▸ Directive: Write out each of the lines below word for word, leaving nothing out.

▸ Data supplied:
-- Start --

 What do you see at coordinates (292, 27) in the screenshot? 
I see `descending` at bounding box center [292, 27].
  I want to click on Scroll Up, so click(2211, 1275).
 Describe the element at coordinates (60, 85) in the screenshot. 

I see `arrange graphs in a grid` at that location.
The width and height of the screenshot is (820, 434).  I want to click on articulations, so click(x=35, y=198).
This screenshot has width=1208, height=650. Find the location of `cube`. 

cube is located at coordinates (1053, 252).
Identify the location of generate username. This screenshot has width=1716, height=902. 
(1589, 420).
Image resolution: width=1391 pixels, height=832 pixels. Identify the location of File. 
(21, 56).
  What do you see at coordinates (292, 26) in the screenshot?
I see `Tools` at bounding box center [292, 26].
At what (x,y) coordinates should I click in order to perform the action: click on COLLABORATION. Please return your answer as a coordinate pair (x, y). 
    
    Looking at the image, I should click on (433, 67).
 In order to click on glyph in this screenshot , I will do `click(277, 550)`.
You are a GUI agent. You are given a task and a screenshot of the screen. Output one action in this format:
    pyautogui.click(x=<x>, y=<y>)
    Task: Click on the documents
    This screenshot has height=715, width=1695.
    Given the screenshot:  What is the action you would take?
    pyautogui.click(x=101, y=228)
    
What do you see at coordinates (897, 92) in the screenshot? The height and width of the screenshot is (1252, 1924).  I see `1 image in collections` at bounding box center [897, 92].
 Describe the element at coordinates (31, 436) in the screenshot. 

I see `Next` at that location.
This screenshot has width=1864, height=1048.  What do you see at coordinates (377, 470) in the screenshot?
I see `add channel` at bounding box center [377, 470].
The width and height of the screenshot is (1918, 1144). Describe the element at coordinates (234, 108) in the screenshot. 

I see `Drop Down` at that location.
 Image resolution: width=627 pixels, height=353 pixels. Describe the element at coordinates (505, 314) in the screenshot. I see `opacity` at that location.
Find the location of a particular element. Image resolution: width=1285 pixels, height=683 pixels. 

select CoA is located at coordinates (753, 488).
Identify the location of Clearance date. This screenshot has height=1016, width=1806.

-- End --

▸ Completed exercise:
 What do you see at coordinates (292, 27) in the screenshot? 
I see `descending` at bounding box center [292, 27].
  I want to click on Scroll Up, so click(2211, 1275).
 Describe the element at coordinates (60, 85) in the screenshot. 

I see `arrange graphs in a grid` at that location.
The width and height of the screenshot is (820, 434).  I want to click on articulations, so click(x=35, y=198).
This screenshot has width=1208, height=650. Find the location of `cube`. 

cube is located at coordinates (1053, 252).
Identify the location of generate username. This screenshot has width=1716, height=902. 
(1589, 420).
Image resolution: width=1391 pixels, height=832 pixels. Identify the location of File. 
(21, 56).
  What do you see at coordinates (292, 26) in the screenshot?
I see `Tools` at bounding box center [292, 26].
At what (x,y) coordinates should I click in order to perform the action: click on COLLABORATION. Please return your answer as a coordinate pair (x, y). 
    
    Looking at the image, I should click on (433, 67).
 In order to click on glyph in this screenshot , I will do `click(277, 550)`.
You are a GUI agent. You are given a task and a screenshot of the screen. Output one action in this format:
    pyautogui.click(x=<x>, y=<y>)
    Task: Click on the documents
    This screenshot has height=715, width=1695.
    Given the screenshot:  What is the action you would take?
    pyautogui.click(x=101, y=228)
    
What do you see at coordinates (897, 92) in the screenshot? The height and width of the screenshot is (1252, 1924).  I see `1 image in collections` at bounding box center [897, 92].
 Describe the element at coordinates (31, 436) in the screenshot. 

I see `Next` at that location.
This screenshot has width=1864, height=1048.  What do you see at coordinates (377, 470) in the screenshot?
I see `add channel` at bounding box center [377, 470].
The width and height of the screenshot is (1918, 1144). Describe the element at coordinates (234, 108) in the screenshot. 

I see `Drop Down` at that location.
 Image resolution: width=627 pixels, height=353 pixels. Describe the element at coordinates (505, 314) in the screenshot. I see `opacity` at that location.
Find the location of a particular element. Image resolution: width=1285 pixels, height=683 pixels. 

select CoA is located at coordinates (753, 488).
Identify the location of Clearance date. This screenshot has height=1016, width=1806.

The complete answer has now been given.